***** RECORDED DATA *****

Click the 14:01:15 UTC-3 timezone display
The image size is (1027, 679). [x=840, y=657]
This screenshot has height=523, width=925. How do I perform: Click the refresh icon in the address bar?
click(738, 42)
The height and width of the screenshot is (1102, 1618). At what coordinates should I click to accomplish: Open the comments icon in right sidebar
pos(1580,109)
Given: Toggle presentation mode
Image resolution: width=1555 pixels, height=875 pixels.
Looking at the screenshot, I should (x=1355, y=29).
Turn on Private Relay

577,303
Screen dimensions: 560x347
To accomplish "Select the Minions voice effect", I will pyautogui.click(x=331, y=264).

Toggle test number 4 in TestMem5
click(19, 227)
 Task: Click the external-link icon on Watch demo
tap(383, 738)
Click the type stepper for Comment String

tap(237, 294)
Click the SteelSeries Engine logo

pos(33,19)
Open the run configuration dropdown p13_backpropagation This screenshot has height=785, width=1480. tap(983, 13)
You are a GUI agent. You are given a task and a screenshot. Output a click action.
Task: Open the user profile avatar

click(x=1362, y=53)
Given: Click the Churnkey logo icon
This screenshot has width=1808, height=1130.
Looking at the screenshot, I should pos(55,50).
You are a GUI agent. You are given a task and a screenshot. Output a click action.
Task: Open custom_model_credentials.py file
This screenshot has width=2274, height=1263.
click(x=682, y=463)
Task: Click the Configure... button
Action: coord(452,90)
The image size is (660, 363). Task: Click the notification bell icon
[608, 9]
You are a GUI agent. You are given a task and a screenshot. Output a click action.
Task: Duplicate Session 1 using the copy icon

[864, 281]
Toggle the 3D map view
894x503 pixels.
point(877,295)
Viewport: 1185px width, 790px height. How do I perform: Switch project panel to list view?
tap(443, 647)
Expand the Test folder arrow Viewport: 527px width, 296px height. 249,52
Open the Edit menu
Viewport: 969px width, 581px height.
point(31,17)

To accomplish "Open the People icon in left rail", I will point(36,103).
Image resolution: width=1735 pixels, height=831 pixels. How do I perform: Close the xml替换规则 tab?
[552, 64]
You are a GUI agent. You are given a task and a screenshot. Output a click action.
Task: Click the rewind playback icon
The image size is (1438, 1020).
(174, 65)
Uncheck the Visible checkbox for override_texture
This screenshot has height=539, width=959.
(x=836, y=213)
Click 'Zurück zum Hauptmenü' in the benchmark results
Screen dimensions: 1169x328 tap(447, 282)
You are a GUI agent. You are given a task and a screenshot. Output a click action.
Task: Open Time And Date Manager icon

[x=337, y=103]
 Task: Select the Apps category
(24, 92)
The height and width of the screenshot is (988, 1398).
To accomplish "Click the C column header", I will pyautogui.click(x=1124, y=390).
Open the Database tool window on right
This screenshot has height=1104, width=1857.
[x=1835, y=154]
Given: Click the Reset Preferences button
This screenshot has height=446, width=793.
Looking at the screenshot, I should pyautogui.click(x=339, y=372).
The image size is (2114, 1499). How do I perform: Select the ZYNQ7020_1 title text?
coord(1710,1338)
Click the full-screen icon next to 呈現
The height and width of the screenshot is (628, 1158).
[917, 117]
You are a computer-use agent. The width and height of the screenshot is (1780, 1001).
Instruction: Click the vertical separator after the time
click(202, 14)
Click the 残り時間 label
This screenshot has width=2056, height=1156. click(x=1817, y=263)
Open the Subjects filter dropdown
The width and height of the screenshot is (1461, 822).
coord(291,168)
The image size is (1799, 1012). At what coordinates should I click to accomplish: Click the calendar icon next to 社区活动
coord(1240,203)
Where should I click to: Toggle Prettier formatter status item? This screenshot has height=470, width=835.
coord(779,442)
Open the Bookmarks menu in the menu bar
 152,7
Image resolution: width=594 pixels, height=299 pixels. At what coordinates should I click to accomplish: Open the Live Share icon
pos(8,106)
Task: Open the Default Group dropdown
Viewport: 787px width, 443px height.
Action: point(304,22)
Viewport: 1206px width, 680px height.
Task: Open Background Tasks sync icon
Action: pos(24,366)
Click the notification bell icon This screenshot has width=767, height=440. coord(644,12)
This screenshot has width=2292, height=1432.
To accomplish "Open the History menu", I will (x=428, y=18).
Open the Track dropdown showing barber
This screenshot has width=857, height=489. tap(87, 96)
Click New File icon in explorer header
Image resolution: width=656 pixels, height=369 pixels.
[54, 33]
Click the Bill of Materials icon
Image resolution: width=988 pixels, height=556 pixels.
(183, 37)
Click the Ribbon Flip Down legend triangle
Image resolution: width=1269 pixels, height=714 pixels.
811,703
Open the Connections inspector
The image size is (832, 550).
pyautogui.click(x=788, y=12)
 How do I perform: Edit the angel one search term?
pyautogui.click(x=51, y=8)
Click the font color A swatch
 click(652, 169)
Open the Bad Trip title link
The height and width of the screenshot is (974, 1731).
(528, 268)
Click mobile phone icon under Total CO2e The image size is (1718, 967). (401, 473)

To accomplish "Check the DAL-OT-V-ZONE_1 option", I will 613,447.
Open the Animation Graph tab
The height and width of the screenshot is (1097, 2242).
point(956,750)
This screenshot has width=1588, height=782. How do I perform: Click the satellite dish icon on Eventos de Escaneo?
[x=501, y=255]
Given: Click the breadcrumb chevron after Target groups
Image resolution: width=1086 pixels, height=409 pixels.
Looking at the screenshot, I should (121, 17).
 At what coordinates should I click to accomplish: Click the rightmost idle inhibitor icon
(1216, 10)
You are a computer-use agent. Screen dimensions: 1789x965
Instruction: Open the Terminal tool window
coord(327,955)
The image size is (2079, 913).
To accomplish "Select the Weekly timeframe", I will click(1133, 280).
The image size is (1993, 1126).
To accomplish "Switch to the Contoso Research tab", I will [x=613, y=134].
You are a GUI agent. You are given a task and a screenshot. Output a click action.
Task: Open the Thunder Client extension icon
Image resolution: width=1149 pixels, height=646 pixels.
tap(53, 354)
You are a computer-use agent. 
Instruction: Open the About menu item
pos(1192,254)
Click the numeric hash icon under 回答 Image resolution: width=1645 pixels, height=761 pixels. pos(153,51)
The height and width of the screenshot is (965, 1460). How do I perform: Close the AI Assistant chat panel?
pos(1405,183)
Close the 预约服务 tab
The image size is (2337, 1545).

*****

WORK INSTRUCTION
All that is needed is the exact run of lines above from the line containing "Given: Click the Reset Preferences button" through the line containing "Click the Ribbon Flip Down legend triangle", both of them included.

ANSWER FOR THE TASK
Given: Click the Reset Preferences button
This screenshot has height=446, width=793.
Looking at the screenshot, I should pyautogui.click(x=339, y=372).
The image size is (2114, 1499). How do I perform: Select the ZYNQ7020_1 title text?
coord(1710,1338)
Click the full-screen icon next to 呈現
The height and width of the screenshot is (628, 1158).
[917, 117]
You are a computer-use agent. The width and height of the screenshot is (1780, 1001).
Instruction: Click the vertical separator after the time
click(202, 14)
Click the 残り時間 label
This screenshot has width=2056, height=1156. click(x=1817, y=263)
Open the Subjects filter dropdown
The width and height of the screenshot is (1461, 822).
coord(291,168)
The image size is (1799, 1012). At what coordinates should I click to accomplish: Click the calendar icon next to 社区活动
coord(1240,203)
Where should I click to: Toggle Prettier formatter status item? This screenshot has height=470, width=835.
coord(779,442)
Open the Bookmarks menu in the menu bar
 152,7
Image resolution: width=594 pixels, height=299 pixels. At what coordinates should I click to accomplish: Open the Live Share icon
pos(8,106)
Task: Open the Default Group dropdown
Viewport: 787px width, 443px height.
Action: point(304,22)
Viewport: 1206px width, 680px height.
Task: Open Background Tasks sync icon
Action: pos(24,366)
Click the notification bell icon This screenshot has width=767, height=440. coord(644,12)
This screenshot has width=2292, height=1432.
To accomplish "Open the History menu", I will (x=428, y=18).
Open the Track dropdown showing barber
This screenshot has width=857, height=489. tap(87, 96)
Click New File icon in explorer header
Image resolution: width=656 pixels, height=369 pixels.
[54, 33]
Click the Bill of Materials icon
Image resolution: width=988 pixels, height=556 pixels.
(183, 37)
Click the Ribbon Flip Down legend triangle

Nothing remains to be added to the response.